5. THE INQUISITORIUS HAD SPINNING LIGHTSABERS
If lightsabers with a single blade are awesome, it follows that double-bladed saberstaffs like the one used by Darth Maul are double awesome. With greater power, however, comes greater responsibility not to cut your own fingers off by accident. Shouldn’t there be some sort of safety precautions when it comes to wielding a double-bladed lightsaber?
The spinning dual-bladed lightsabers used by the Inquisitorius, the agents hunting down the remaining Jedi following Order 66, resolve this safety issue while also adding extra attack capabilities. There’s no change of your hand slipping when you wield one of these lightsabers due to the circular rim. Not only does the rim protect the user’s hand, it also allows the blades to spin, a power which gives the user the ability to fly. There are design flaws, however: if the rim was damaged it’d be extra bad news for the user.
4. THERE’S SUCH THING AS A DARKSABER
A darksaber sounds like it would be opposite of a lightsaber, but actually it’s just a shorter lightsaber with a curved black blade. There’s only one in existence, an ancient artifact created by Tarre Vizla, the first Mandalorian Jedi. There are seven confirmed darksaber wielders known in the Star Wars universe, the most well known of which among casual Star Wars fans is Darth Maul.
The darksaber initially symbolized leadership over House Vizsla, one of the major Mandalorian political factions. Over time, it came to symbolize Death Watch, a splinter group opposed to Mandalore’s pacifist government. Maul gained posession of the darksaber due to Death Watch joining his criminal alliance, the Shadow Collective. Sabine Wren, one of the main characters of Star Wars: Rebels, possessed it during the Age of the Empire.
3. THERE ARE SEVEN FORMS OF LIGHTSABER COMBAT
The seven forms of lightsaber combat were first labeled in the 2002 tie-in book Star Wars: Attack of the Clones: A Visual Dictionary.
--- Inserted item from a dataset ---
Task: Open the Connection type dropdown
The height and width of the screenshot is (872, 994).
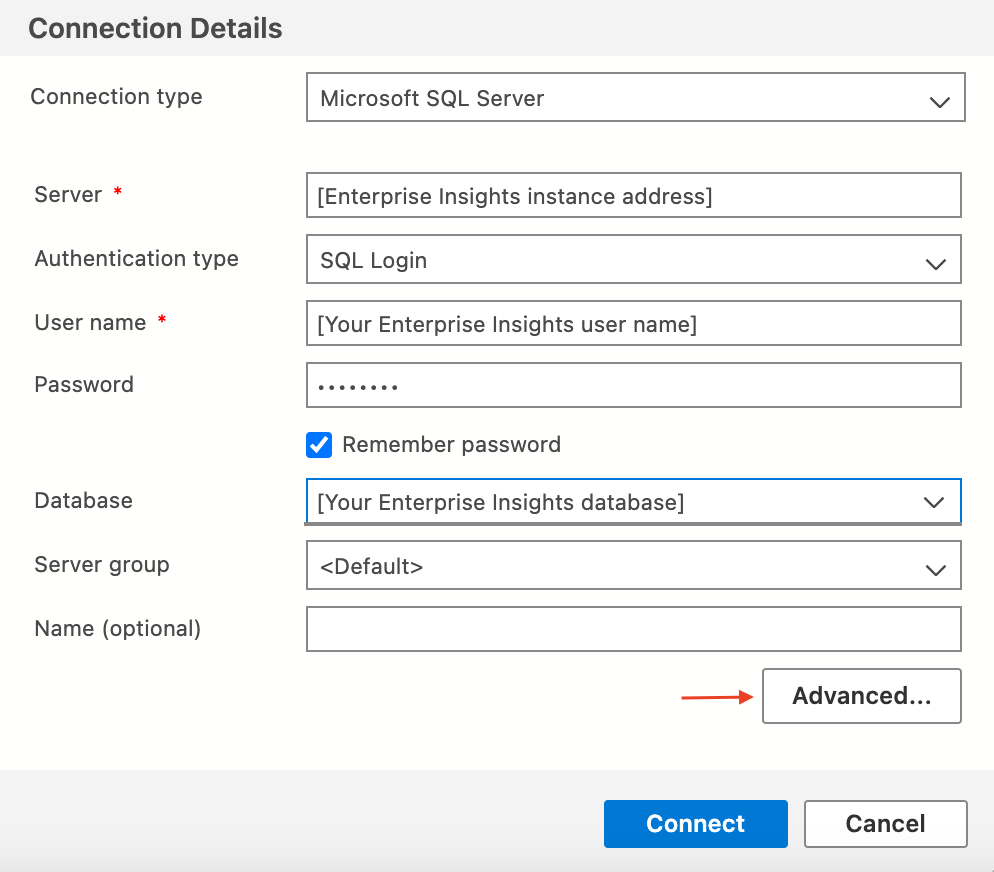Action: 634,97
The 2015 book Star Wars: Absolutely Everything You Need to Know confirmed the same categorization is still canonical. Form I, Shi-cho, is the oldest form created by the Jedi. Form II, Makashi, is the standard for Sith duels. Form II, Soresu, is more about defense than attacking.
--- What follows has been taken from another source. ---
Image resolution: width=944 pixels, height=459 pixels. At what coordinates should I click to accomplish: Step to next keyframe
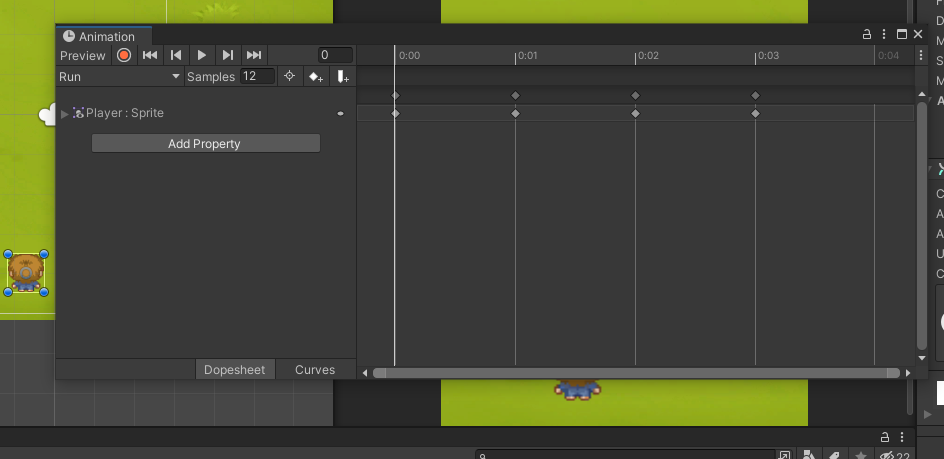[x=228, y=55]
Form IV, Ataru, is acrobatic and useful for defending against projectiles. Form V, Shien, defends against laser attacks and uses an unconventional reverse grip. Form VI allows for a combination of double-blade lightsaber attacks and freedom to use other Force powers. Finally, Form VII is the most aggressive and unpredictable form, associated with Mace Windu.
2. OVER FOUR TIMES AS STRONG AS HAN’S BLASTER
So scientifically, just how powerful is a lightsaber? An infographic from the now defunct website FatWallet estimated the energy devastation in Joules of various sci-fi weapons. Supposedly they consulted with scientists on it, and while this is obviously extremely theoretical, Wookiepedia cites it as a legitimate source, which is about as official as Star Wars authorities get.
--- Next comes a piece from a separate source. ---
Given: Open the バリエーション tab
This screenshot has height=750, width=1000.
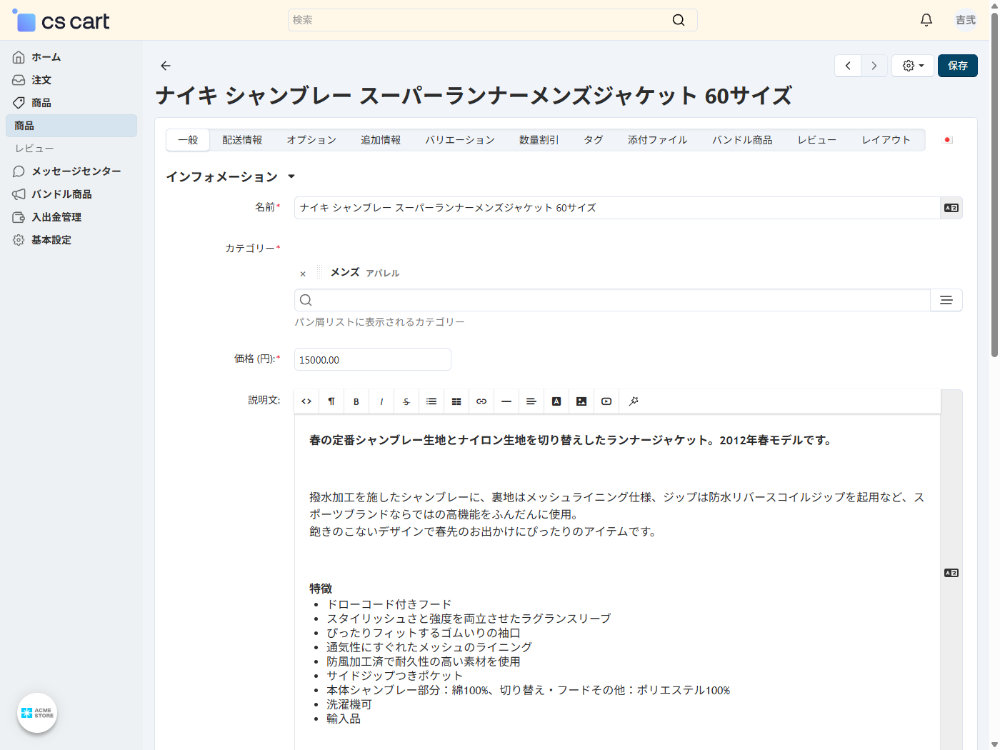Looking at the screenshot, I should [459, 140].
A lightsaber’s energy devastation is estimated at 1,600,000,000 Joules. For comparison, Han Solo’s blaster is estimated at 342,000,000 and an AT-AT at 75,000,000. The lightsaber’s energy devastation is above the Iron Giant and the Pacific Rim Jaegers and slightly below Gort from The Day the Earth Stood Still. Obviously, the lightsaber’s power is a lot more concentrated in a smaller space than an AT-AT or a Jaeger. A lightsaber might slice through those giant robots, but those could still, like, step on a Jedi and smoosh them.
1. YOU CAN GET LIGHTSABER CHURROS AT DISNEYLAND
Is there any form of Star Wars merchandise that doesn’t exist? Somehow Lucasfilm and Disney manage to keep coming up with new ideas for ways to profit off the galaxy far, far away. It’s almost hard to believe that you couldn’t buy lightsaber churros until 2017. The blue and red churros, seasoned with just sugar and no cinammon, are available at Disneyland outside the Star Tours attraction.
They’ve also been available at Disney World during limited time events. Alas, the specially hilts were only available as part of a special event, so while you can still buy these churros, you’ll have to hold them with a regular napkin… or you can get your hands messy and hold them yourself. You won’t be judged, and it’s not as if you’re touching an actual lightsaber.